About this exercise: In the records below, find the line containing "Click the Application ID label". Restate it and all the lines after it exactly, and omit the rest.
-----
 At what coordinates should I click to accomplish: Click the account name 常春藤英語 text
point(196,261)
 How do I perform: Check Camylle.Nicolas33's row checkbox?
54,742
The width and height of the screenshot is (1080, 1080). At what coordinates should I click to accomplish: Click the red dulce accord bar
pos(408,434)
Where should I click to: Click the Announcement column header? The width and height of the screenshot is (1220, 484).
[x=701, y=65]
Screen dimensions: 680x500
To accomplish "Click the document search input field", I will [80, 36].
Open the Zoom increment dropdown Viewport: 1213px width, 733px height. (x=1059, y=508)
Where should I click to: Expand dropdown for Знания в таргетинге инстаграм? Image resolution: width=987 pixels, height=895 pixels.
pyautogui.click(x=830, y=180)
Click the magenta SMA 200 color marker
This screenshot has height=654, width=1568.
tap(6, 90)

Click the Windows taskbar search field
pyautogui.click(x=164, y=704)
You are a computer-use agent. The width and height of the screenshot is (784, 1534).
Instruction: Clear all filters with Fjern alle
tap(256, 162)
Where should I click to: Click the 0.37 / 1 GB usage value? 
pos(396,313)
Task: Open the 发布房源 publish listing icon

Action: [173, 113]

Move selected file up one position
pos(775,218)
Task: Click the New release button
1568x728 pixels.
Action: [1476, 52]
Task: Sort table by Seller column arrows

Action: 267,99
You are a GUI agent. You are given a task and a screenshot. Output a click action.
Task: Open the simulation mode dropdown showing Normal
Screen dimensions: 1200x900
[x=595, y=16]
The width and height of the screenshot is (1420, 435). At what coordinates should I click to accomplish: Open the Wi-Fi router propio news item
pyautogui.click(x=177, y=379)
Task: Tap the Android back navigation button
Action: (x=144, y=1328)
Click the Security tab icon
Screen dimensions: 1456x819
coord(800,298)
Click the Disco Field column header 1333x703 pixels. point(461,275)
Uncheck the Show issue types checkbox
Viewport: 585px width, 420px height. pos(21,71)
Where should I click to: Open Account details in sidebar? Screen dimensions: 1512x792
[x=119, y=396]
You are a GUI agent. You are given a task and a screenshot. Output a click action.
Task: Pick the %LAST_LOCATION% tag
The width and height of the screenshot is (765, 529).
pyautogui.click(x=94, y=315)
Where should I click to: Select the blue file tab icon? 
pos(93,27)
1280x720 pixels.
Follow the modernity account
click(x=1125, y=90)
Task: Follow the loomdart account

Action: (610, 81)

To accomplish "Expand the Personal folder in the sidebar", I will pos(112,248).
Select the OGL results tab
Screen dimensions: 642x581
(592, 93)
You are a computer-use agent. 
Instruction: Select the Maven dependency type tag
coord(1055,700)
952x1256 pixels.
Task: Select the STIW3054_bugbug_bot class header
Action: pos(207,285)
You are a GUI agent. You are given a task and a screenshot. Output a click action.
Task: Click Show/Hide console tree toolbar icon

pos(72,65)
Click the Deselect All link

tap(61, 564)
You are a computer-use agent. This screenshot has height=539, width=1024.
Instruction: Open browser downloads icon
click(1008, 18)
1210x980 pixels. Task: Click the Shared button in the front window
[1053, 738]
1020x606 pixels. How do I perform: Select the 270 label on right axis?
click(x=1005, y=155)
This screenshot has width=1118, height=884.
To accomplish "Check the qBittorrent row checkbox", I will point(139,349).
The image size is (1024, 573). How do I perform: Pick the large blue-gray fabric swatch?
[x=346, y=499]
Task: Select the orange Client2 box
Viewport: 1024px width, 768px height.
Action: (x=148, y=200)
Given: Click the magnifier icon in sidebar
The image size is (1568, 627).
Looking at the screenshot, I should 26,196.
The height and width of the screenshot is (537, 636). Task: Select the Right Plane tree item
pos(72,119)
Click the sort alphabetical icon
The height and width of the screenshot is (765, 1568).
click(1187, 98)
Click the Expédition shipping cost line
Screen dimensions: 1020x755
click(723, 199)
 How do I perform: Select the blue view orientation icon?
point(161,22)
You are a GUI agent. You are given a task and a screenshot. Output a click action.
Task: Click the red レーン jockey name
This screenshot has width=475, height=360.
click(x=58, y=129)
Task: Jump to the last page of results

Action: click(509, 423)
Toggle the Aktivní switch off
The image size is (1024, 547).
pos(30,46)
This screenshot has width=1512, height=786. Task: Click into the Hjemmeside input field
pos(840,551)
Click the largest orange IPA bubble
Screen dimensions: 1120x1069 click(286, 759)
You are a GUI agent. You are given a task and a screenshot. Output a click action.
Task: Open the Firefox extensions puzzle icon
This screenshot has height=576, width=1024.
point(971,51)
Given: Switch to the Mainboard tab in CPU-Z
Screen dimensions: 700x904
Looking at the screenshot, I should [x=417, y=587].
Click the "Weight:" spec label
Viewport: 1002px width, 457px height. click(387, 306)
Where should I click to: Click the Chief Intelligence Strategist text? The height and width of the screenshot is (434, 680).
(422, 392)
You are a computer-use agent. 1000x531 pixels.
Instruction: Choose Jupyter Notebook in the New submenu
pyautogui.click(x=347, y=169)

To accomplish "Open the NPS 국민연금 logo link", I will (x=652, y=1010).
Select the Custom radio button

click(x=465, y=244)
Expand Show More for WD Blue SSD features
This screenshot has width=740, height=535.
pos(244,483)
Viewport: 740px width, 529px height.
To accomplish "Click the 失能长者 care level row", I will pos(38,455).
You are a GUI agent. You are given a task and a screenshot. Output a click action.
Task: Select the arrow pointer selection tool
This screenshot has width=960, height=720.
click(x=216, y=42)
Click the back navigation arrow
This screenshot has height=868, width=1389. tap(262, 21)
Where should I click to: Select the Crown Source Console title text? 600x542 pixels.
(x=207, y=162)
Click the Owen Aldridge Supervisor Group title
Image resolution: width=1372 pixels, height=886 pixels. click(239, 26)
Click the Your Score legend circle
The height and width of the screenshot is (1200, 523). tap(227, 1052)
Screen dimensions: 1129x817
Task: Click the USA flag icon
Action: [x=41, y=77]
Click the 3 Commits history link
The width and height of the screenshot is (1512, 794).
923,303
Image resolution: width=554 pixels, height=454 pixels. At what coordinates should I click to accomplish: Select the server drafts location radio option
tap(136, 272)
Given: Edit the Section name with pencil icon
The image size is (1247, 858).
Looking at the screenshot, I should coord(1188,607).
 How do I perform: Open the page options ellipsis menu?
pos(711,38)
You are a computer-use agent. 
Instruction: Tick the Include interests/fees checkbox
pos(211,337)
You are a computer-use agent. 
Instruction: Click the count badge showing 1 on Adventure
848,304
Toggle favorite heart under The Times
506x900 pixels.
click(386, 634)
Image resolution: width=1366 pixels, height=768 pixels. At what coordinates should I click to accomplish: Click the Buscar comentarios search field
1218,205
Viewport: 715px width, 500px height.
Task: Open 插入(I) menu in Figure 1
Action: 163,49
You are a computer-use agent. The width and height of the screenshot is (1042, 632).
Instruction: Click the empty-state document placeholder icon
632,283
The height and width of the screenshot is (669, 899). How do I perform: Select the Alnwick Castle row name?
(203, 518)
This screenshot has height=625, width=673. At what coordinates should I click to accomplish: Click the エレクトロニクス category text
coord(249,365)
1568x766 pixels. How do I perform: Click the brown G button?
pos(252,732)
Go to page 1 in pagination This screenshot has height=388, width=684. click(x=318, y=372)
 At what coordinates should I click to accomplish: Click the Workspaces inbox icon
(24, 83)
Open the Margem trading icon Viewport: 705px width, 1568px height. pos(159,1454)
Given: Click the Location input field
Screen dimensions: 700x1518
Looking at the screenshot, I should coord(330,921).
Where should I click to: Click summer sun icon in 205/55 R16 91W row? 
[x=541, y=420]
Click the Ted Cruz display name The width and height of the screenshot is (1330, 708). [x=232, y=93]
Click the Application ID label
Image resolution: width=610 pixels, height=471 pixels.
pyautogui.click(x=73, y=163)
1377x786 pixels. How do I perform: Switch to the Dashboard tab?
-----
Task solution:
Click the Application ID label
Image resolution: width=610 pixels, height=471 pixels.
pyautogui.click(x=73, y=163)
1377x786 pixels. How do I perform: Switch to the Dashboard tab?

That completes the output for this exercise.